Since Dev A is not happy with commits 2S and 1S, he makes some modifications and squashes the commits, thereby creating a new commit, commit R.

commit 3A                           commit 3B
  |                                    | 
commit R                            commit 2S
  |                                    |
  |                                 commit 1S
  |                                    |
master----------------------------------

After Dev A forcefully pushes his work to the master, Dev B merges his commits 1S, 2S, and 3B:

merge_commit----commit 3B
  |                |
commit 3A       commit 2S
  |                |
commit R        commit 1S
  |                | 
old_master----------

The problem here is that Dev B reintroduces the changes that Dev A explicitly didn’t want to have in the master, namely commits 1S and 2S. Assuming that Dev B was aware about the fact that Dev A had performed a rebase, his best course of action would have been to cherry-pick his new commit 3B onto the master rather than merging all of his commits. Most importantly, the whole problem would not have arisen if Dev A had never performed the rebase.

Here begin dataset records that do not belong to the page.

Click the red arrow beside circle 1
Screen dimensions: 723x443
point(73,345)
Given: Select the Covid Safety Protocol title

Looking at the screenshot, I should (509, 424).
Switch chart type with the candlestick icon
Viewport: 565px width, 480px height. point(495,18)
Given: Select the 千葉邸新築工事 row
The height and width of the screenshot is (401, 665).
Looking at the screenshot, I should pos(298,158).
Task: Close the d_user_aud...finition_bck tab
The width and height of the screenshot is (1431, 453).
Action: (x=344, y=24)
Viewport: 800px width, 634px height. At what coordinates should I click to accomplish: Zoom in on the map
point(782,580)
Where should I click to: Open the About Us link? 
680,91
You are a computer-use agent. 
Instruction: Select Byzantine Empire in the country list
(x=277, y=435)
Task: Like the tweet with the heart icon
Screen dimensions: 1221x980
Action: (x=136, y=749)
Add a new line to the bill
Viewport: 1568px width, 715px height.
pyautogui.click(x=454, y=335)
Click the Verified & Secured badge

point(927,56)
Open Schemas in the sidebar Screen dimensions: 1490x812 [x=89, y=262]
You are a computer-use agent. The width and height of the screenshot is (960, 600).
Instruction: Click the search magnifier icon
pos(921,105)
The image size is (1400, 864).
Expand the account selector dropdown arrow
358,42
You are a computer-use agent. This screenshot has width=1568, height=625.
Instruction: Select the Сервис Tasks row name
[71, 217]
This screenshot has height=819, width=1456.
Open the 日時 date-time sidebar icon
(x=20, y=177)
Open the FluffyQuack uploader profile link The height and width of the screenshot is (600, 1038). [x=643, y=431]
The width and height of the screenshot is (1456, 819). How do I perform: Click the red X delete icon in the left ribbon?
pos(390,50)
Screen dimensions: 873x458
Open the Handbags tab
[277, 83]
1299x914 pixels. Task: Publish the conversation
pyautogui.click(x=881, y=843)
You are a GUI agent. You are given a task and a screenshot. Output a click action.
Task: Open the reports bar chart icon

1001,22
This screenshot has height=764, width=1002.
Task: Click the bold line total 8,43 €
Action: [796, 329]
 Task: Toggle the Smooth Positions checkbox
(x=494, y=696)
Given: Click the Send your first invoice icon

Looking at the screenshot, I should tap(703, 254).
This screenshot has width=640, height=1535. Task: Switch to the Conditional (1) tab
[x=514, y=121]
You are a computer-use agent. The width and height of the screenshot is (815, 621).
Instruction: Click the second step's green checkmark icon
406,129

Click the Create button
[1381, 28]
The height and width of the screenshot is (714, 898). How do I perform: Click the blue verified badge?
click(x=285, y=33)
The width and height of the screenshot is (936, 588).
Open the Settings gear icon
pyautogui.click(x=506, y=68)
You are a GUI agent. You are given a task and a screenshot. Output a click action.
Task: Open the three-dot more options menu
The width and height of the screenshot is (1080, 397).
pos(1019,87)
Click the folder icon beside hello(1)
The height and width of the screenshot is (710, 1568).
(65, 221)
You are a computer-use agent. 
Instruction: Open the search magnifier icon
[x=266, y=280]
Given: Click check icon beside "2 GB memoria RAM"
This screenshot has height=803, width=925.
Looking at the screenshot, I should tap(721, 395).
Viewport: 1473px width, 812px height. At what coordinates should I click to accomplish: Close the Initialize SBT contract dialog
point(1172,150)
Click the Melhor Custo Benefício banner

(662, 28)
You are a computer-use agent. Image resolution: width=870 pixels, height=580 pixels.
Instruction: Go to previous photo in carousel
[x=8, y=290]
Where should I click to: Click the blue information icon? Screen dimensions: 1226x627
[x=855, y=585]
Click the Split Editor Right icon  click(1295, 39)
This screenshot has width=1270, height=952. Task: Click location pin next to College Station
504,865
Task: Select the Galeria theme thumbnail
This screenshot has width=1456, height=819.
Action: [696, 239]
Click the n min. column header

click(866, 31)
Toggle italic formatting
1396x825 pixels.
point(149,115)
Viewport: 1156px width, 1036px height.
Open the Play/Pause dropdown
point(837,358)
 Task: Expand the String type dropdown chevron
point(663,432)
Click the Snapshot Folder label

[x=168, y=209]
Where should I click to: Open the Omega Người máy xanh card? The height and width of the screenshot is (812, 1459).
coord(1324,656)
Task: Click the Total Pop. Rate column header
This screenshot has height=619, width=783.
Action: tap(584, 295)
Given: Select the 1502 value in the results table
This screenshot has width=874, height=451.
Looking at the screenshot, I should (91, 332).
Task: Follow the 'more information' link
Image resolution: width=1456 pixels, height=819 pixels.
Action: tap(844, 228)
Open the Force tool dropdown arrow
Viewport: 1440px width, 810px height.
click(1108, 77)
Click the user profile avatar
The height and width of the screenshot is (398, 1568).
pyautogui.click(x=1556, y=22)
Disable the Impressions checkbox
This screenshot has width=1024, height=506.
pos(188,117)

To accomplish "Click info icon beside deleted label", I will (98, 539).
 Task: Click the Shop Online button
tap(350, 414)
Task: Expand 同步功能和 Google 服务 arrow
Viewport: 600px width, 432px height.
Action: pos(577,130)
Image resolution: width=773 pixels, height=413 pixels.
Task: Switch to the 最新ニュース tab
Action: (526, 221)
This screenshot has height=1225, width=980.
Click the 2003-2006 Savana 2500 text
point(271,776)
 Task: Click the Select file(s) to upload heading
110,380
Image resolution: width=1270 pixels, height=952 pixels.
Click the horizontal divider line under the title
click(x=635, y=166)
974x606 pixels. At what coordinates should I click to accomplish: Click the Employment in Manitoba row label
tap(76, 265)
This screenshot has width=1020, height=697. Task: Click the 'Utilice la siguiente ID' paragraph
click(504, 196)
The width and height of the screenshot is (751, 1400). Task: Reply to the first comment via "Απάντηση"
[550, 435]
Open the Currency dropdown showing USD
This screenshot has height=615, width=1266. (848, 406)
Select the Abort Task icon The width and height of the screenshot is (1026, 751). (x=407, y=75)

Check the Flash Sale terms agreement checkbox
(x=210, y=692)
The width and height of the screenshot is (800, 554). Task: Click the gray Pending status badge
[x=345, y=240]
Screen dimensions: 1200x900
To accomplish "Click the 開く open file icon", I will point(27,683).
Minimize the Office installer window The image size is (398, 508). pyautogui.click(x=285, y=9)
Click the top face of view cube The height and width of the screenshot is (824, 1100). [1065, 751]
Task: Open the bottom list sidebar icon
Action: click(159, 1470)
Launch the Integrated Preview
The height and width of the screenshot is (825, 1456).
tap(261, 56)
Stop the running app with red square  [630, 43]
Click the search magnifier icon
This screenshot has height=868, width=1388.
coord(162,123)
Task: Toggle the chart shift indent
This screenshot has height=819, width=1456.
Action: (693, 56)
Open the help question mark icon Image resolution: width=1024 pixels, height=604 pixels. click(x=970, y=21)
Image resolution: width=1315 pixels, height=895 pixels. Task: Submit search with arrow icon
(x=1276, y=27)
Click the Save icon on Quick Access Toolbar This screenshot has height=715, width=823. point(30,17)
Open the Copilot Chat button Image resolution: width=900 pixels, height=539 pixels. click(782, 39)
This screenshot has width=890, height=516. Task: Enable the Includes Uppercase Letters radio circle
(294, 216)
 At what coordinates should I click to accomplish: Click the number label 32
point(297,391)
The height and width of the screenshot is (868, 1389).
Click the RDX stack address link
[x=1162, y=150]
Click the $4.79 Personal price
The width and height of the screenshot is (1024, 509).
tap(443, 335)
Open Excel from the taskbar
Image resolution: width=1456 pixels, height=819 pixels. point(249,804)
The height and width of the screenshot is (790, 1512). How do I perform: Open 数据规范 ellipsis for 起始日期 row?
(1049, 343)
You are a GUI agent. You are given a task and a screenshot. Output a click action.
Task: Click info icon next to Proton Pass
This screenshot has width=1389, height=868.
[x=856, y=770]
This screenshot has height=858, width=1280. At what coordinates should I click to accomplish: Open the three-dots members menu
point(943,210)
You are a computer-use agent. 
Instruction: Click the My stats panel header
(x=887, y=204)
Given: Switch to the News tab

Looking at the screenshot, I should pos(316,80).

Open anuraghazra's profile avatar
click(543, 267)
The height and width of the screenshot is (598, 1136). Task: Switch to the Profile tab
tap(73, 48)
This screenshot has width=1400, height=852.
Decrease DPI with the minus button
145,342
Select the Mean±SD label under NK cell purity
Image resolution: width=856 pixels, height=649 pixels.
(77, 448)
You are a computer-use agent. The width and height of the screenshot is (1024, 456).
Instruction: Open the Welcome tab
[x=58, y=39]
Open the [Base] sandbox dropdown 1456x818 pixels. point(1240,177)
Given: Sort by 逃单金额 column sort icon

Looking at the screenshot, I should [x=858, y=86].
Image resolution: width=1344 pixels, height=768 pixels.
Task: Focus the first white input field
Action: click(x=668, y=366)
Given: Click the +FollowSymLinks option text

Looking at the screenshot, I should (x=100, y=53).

In this artificial example, the problem does not look too bad. However, in a real project, multiple developers would be affected and it would be extremely time-consuming to prevent a corruption of the master branch. So, as a general rule, just refrain from using rebases on commits that are used by others.

Why do we want to have well-structured commits?

One question you may ask is, why do we have to go through all of this work just to restructure your commits. The three most important reasons are:

Performing code reviews becomes highly cumbersome with bloated commits because the reviewer will have a hard time understanding the intentions of the changes.
Reverting individual changes becomes impossible: when a large commit leads to a problem, it has to reverted as a whole.
With a clean commit history, developers can quickly scan the git log to find out about recent developments.

Let me know if you know other reasons why you’d want to have a clean commit history.